# What the task requires
The job is to find each line in the entries holding the string "message" and copy that line.

[Extracted data entries]
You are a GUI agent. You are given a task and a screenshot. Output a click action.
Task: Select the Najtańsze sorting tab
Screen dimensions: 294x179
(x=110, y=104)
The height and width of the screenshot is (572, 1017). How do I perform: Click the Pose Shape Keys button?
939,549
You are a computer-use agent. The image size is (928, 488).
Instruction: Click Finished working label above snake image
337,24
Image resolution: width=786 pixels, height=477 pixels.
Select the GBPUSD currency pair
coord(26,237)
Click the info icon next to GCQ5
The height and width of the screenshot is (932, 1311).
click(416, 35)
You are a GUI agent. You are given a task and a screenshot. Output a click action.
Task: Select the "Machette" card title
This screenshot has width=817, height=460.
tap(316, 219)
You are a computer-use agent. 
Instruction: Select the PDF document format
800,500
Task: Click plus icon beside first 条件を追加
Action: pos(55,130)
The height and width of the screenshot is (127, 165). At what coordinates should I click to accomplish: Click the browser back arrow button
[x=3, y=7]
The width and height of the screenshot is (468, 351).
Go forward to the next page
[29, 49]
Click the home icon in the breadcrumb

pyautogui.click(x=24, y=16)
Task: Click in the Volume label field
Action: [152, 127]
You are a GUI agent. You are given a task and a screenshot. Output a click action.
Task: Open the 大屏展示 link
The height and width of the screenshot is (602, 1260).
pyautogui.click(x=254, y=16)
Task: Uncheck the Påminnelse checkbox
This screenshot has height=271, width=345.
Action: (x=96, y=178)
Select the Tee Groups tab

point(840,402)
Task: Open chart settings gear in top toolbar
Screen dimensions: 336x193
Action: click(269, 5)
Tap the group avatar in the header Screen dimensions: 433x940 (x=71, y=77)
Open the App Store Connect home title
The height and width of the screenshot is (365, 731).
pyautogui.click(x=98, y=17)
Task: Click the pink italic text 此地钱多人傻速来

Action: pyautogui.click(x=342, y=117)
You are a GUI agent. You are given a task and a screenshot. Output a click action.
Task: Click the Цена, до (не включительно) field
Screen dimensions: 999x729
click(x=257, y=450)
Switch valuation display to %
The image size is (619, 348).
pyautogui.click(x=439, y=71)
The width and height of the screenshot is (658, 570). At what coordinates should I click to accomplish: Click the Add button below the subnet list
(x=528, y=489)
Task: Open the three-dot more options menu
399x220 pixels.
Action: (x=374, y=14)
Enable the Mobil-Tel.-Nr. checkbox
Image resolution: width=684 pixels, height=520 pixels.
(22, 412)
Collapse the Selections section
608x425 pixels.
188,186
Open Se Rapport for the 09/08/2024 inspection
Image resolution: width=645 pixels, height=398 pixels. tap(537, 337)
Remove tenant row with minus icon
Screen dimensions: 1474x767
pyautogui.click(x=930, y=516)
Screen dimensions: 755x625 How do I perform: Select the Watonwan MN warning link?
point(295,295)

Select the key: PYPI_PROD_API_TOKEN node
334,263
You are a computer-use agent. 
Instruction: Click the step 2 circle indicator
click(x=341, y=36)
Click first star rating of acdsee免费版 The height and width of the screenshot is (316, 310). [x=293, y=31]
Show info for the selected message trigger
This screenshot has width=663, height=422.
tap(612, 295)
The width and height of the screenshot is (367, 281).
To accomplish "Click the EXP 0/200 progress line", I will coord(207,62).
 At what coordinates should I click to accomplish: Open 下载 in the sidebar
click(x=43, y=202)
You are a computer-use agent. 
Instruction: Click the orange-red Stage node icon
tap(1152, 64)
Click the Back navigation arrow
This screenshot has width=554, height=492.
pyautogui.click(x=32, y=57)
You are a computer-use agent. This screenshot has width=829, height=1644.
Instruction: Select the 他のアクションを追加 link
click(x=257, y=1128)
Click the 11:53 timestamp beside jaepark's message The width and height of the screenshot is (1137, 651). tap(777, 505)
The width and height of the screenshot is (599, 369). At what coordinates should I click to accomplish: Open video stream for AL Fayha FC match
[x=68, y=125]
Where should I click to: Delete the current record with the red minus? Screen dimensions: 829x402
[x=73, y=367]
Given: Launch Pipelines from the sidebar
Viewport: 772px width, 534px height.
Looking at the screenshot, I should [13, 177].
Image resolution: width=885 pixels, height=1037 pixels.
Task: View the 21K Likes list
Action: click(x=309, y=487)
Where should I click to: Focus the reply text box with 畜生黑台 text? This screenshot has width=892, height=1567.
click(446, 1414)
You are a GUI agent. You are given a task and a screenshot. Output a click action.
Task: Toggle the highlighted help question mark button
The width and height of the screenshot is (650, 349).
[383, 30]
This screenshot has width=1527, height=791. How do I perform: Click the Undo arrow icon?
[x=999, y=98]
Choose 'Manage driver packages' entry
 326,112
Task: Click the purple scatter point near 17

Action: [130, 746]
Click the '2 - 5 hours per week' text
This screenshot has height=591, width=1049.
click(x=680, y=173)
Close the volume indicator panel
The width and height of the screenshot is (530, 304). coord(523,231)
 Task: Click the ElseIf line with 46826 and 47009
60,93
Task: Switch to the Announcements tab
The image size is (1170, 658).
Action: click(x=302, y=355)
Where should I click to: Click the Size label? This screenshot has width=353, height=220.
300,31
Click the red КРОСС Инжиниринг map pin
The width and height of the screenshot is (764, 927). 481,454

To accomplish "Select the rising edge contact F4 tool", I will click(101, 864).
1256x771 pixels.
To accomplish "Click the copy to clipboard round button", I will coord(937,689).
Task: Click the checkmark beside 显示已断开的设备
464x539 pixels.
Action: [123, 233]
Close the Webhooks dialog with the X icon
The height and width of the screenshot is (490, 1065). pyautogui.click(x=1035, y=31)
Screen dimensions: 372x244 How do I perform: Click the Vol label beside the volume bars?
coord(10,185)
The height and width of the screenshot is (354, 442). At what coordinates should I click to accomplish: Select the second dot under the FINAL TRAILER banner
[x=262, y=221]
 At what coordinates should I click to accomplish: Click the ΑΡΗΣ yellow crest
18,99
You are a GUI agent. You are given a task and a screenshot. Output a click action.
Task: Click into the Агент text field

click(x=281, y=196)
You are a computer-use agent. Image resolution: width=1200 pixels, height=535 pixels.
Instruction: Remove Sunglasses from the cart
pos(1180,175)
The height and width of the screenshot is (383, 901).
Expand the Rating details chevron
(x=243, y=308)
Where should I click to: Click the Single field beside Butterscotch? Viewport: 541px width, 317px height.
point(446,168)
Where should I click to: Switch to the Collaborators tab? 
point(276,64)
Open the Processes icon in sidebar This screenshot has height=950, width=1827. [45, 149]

# Answer to this exercise
Show info for the selected message trigger
Click the 11:53 timestamp beside jaepark's message The width and height of the screenshot is (1137, 651). tap(777, 505)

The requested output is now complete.